- [Assigned task]: Copy each line of the entries beneath that contains the word "Given".

Dataset entries
■ ■ ■ ■ ■

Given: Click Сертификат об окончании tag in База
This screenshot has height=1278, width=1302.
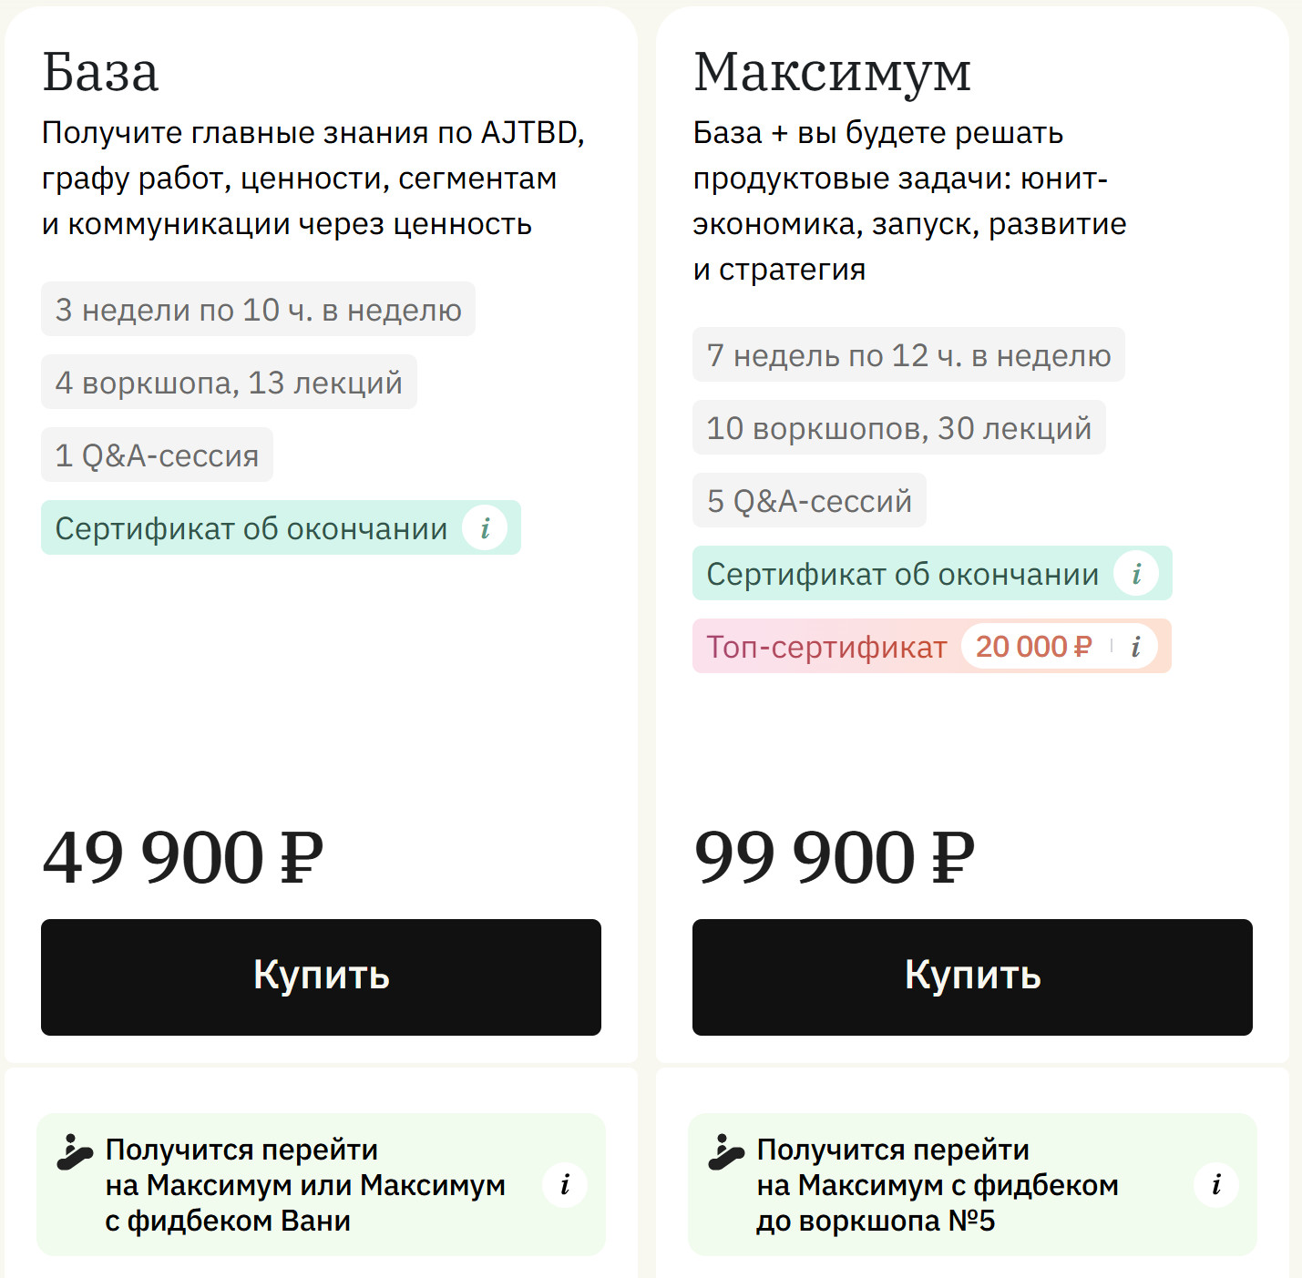Looking at the screenshot, I should point(251,528).
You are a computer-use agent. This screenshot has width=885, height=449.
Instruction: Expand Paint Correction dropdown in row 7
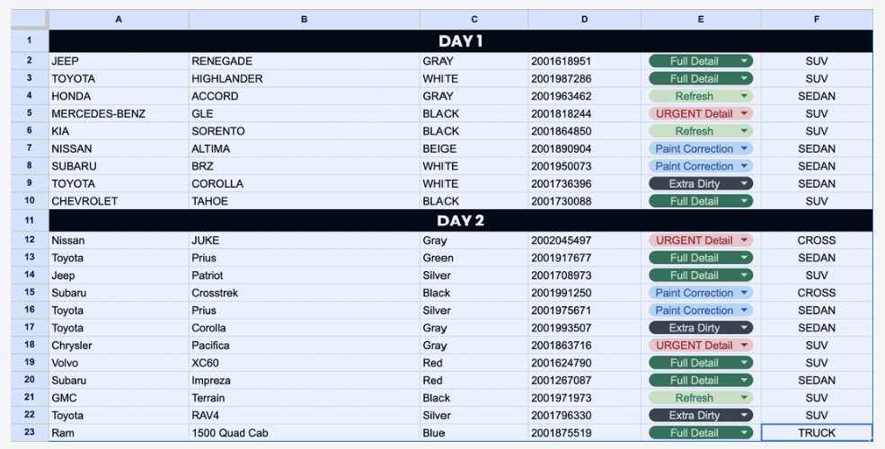(x=745, y=149)
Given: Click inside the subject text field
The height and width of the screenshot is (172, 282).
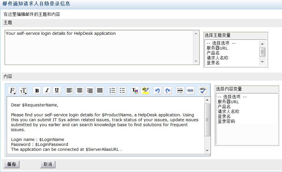Looking at the screenshot, I should (x=99, y=47).
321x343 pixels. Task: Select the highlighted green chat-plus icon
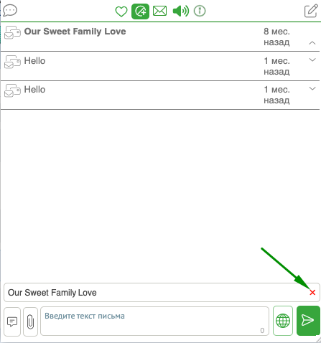[x=140, y=11]
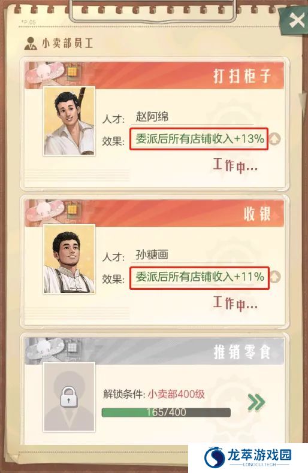This screenshot has width=308, height=473.
Task: Click 工作中 status under 孙糖画
Action: [x=235, y=303]
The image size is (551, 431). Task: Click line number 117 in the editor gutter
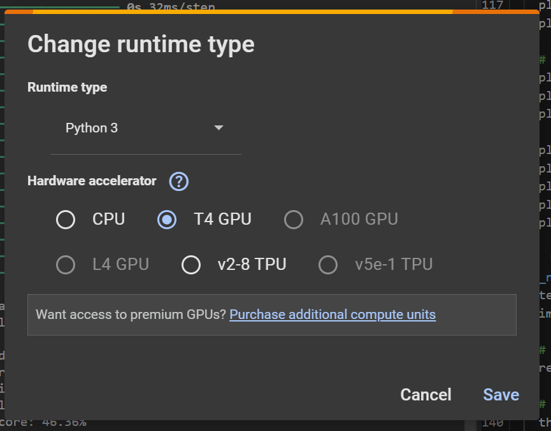tap(492, 5)
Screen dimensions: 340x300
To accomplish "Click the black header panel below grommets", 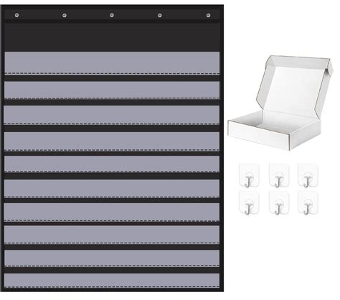I will [x=112, y=37].
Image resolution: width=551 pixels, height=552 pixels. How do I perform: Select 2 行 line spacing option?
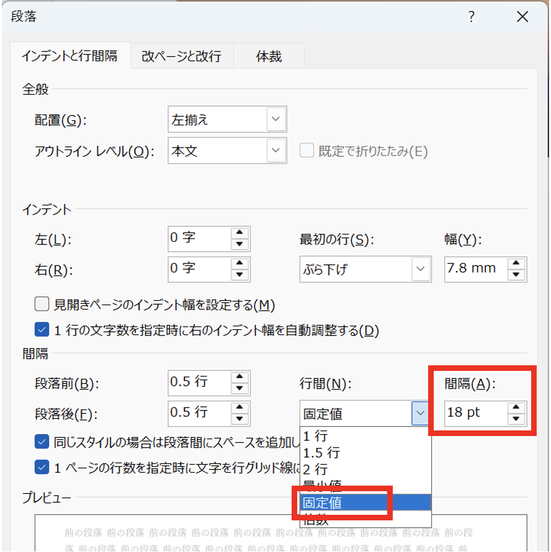pyautogui.click(x=315, y=470)
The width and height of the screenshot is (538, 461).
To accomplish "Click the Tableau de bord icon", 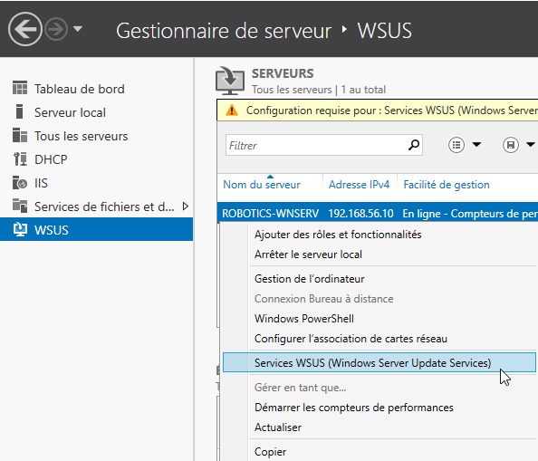I will [20, 88].
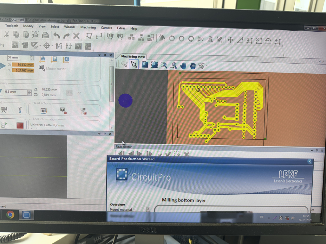This screenshot has height=244, width=326.
Task: Open the Wizards menu
Action: tap(69, 27)
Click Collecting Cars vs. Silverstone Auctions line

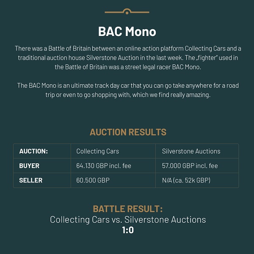pos(128,220)
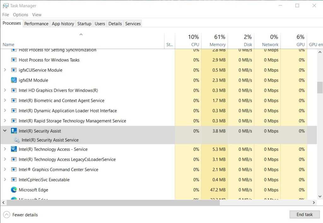The image size is (323, 223).
Task: Click the Intel(R) Security Assist Service gear icon
Action: [17, 140]
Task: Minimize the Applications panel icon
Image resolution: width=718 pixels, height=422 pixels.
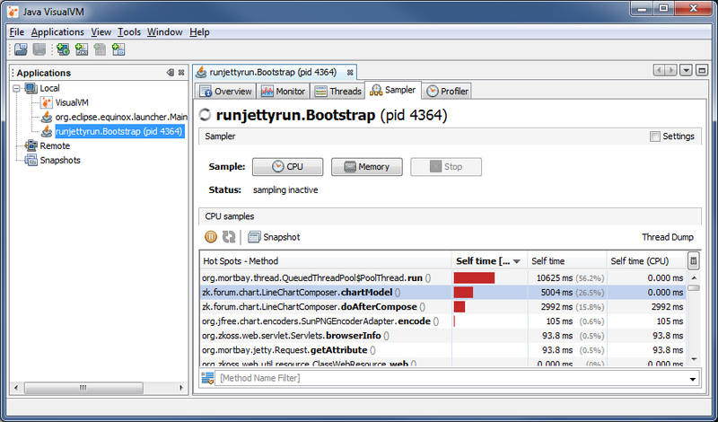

■ ■ ■ ■ ■

- [Response area]:
Given: Click Сертификат об окончании tag in База
Given: Click inside the subject text field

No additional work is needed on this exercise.